◆ Tarefas a realizar
[a] Segundo o texto sobre o “Desafio das Musas”, qual programa foi cancelado?
[b] Dê sequência ao texto sobre o “Desafio das Musas”, começando logo após a última frase.
**** Texto dado
A brincadeira do “Desafio das Musas” gerou uma péssima repercussão. O resultado, por fim, foi o cancelamento (numa iniciativa da própria Band) do programa Os Donos da Bola em Goiás, e uma nota de repúdio do time que Karol Barbosa representa em relação ao caso. Colocada sob constrangimento desnecessário, até é possível dizer que a moça se saiu razoavelmente bem – no sentido de que captou as mensagens maliciosas e desviou dos “tiros” emitidos pelas piadas de mau gosto.
Não obstante, talvez o mais chocante tenha sido que, à primeira vista, muitos devem ter achado as piadas engraçadas ou mesmo normais – já que, como afirmei neste texto, aquele seria um espaço de homens e, por isso, o constrangimento a mulheres (ainda mais às que se denominam musas!) parece algo da esfera do aceitável. Nesse sentido, a TV funcionou como uma mera reprodutora de uma lógica que existe na chamada vida real. E talvez seja isso o que deva nos escandalizar.
********
**** Material fornecido
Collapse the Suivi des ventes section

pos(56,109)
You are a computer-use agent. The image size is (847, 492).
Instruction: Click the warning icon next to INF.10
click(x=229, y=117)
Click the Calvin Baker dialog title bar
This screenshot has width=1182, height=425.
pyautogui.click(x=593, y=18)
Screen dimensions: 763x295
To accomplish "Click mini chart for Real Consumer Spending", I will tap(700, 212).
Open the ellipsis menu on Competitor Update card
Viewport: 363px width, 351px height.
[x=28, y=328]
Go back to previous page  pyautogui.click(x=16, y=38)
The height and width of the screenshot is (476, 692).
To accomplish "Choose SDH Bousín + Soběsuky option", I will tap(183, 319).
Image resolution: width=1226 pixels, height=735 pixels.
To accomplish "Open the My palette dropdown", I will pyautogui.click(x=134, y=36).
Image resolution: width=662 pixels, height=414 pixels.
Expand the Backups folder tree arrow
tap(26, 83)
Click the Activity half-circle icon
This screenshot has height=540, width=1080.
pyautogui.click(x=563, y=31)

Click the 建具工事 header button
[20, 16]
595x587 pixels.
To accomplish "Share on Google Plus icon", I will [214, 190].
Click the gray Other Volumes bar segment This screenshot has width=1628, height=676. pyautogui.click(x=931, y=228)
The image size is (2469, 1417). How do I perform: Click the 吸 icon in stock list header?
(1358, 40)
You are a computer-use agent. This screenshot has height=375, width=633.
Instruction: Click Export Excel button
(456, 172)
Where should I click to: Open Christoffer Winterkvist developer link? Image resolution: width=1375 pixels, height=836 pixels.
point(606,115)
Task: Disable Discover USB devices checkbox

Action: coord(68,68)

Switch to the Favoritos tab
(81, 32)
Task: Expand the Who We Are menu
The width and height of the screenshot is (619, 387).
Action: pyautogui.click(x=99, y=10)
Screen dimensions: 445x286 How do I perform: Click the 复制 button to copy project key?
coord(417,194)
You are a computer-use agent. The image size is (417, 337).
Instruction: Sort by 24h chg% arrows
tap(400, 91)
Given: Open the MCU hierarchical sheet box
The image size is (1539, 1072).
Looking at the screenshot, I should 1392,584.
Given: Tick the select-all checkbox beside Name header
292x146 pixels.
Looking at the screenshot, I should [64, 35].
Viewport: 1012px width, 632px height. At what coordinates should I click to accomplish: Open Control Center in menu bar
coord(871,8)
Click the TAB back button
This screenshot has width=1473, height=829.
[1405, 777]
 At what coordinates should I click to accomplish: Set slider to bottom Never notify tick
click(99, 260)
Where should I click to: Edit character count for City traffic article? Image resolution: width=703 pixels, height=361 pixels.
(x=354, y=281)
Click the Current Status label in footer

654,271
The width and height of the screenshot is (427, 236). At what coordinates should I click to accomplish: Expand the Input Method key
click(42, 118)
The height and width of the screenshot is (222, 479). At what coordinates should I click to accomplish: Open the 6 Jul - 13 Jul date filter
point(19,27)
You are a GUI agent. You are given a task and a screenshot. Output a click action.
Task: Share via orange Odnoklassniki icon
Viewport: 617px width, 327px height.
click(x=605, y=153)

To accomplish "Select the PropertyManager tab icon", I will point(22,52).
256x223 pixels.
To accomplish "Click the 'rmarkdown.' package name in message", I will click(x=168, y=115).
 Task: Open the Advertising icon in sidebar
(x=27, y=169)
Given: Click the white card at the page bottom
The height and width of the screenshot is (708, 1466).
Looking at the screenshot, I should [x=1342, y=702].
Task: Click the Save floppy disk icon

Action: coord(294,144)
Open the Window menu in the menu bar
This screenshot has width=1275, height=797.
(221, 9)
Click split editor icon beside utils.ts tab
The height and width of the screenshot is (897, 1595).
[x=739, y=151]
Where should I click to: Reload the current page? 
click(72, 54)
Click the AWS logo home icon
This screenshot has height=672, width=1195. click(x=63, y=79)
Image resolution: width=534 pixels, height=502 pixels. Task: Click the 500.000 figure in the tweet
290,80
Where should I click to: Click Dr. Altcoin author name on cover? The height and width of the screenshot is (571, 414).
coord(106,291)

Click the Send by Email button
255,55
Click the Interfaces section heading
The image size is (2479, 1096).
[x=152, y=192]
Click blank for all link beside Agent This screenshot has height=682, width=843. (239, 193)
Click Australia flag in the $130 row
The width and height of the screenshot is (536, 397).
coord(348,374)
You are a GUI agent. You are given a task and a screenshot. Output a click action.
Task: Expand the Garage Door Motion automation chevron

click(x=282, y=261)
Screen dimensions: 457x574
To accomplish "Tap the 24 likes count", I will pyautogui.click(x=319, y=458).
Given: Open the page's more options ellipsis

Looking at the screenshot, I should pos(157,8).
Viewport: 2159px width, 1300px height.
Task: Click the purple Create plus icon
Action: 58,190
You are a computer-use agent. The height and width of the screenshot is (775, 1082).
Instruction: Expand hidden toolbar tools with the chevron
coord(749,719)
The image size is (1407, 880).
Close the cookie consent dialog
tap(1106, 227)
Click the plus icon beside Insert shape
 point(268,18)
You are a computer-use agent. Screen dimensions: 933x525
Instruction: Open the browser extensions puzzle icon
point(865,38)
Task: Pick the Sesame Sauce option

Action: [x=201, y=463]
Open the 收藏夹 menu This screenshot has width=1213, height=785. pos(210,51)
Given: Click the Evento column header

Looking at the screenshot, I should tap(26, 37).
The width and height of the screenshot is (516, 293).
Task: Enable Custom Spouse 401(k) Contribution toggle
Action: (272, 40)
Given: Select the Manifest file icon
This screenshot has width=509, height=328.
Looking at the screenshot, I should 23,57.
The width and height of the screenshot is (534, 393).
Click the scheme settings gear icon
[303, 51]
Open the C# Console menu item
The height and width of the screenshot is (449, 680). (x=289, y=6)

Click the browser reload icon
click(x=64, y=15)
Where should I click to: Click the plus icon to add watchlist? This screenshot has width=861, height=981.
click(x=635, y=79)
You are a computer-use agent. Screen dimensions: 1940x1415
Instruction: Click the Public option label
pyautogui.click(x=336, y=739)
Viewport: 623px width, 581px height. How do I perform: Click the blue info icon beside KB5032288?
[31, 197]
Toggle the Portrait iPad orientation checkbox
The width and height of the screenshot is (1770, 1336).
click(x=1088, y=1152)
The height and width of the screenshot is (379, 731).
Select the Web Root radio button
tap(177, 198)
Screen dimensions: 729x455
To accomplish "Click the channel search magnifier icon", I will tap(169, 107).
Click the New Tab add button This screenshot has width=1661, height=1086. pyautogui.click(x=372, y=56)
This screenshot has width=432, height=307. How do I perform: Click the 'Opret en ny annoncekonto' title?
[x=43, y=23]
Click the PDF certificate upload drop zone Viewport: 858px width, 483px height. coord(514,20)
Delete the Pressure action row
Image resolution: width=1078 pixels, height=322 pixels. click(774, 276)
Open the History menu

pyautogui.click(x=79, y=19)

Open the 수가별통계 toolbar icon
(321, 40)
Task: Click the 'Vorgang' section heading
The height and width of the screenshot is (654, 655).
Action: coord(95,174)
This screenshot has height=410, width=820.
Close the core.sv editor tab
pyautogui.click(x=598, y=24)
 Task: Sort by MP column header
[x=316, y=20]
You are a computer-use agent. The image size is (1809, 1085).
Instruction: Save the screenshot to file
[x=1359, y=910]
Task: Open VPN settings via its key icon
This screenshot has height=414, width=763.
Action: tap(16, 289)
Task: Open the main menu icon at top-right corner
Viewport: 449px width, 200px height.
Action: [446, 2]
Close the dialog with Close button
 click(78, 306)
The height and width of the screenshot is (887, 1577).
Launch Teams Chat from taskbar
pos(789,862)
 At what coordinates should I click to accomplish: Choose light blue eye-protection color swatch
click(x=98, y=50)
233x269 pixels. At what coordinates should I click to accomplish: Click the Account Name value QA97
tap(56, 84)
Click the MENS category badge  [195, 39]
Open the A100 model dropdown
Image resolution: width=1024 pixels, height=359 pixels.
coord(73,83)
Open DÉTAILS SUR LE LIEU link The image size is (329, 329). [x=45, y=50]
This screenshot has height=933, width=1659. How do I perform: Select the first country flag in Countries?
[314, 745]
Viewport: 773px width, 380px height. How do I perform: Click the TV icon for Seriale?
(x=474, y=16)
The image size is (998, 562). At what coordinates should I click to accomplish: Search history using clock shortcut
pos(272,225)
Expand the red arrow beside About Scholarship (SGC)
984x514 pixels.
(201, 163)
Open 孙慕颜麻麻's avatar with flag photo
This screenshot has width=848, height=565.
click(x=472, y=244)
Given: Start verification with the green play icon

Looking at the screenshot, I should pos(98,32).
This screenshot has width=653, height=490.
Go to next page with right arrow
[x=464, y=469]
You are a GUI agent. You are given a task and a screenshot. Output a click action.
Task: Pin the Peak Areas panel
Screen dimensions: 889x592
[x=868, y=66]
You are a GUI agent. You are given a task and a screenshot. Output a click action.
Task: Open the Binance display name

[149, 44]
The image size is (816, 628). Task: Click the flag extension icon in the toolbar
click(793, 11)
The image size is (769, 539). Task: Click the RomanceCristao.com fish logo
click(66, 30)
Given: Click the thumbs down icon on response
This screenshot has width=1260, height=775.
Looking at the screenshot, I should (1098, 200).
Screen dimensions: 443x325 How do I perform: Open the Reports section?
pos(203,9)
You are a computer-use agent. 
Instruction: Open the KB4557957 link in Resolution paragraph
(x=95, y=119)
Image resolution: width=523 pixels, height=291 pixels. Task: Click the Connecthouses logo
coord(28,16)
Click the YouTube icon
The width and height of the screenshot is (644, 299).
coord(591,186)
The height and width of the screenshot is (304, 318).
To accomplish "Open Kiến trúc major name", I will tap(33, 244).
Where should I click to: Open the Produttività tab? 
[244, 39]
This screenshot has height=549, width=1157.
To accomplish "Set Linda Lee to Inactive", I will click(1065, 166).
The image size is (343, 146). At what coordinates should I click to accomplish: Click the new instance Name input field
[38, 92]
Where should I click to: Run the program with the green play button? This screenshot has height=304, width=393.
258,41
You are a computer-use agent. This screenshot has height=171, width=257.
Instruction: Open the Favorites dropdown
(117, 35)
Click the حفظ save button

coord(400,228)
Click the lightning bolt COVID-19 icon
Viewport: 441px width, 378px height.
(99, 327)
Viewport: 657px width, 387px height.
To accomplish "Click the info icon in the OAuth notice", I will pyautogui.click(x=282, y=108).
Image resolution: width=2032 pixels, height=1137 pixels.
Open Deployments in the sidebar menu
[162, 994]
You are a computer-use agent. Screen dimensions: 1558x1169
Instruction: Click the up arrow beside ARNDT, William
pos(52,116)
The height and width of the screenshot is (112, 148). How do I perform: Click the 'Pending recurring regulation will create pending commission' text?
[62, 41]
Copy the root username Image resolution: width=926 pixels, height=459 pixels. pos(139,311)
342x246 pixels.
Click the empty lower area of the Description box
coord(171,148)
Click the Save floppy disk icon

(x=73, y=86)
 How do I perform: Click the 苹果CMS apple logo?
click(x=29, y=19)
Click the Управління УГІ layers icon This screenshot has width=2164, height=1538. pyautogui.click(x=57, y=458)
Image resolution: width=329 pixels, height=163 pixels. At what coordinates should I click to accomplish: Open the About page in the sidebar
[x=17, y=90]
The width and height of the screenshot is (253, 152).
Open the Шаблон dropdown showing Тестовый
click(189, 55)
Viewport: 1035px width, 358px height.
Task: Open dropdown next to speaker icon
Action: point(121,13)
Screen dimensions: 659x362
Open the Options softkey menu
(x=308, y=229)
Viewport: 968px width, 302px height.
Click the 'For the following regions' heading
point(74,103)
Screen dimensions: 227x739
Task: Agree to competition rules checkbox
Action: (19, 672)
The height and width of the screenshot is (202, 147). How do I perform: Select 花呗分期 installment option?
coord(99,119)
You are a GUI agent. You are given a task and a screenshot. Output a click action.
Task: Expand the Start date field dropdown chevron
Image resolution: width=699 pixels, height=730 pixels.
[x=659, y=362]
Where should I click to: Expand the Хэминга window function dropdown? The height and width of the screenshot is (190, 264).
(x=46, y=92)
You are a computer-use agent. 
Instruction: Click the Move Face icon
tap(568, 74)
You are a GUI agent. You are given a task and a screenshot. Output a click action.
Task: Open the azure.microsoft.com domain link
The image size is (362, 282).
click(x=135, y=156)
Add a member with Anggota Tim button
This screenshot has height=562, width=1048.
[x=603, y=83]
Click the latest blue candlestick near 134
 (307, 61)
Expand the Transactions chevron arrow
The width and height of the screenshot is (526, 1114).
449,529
********
◆ Respostas em ordem
[a] O programa Os Donos da Bola em Goiás.

[b]
Mais do que celebrar que houve uma condenação imediata do caso (a saída do programa Os Donos da Bola do ar), creio ser preciso uma análise mais aprofundada, mesmo uma reflexão pessoal, sobre como, por vezes, situações semelhantes se repetem em nossas vidas, fora da TV – que é, como disse já nesta coluna, apenas um espelho da realidade.
Lembrou-me de um caso recente, quando, em uma palestra, o orador lamentou não ser mulher pois aí teria a capacidade de fazer várias coisas ao mesmo tempo. Levou imediatamente um coro de vaias femininas. Pois bem: conscientemente, ninguém é machista, sexista, racista, etc. Às vezes o desrespeito surge travestido de elogio – ou mesmo de uma piada sexual de duplo sentido que não visava nada além do que fazer rir.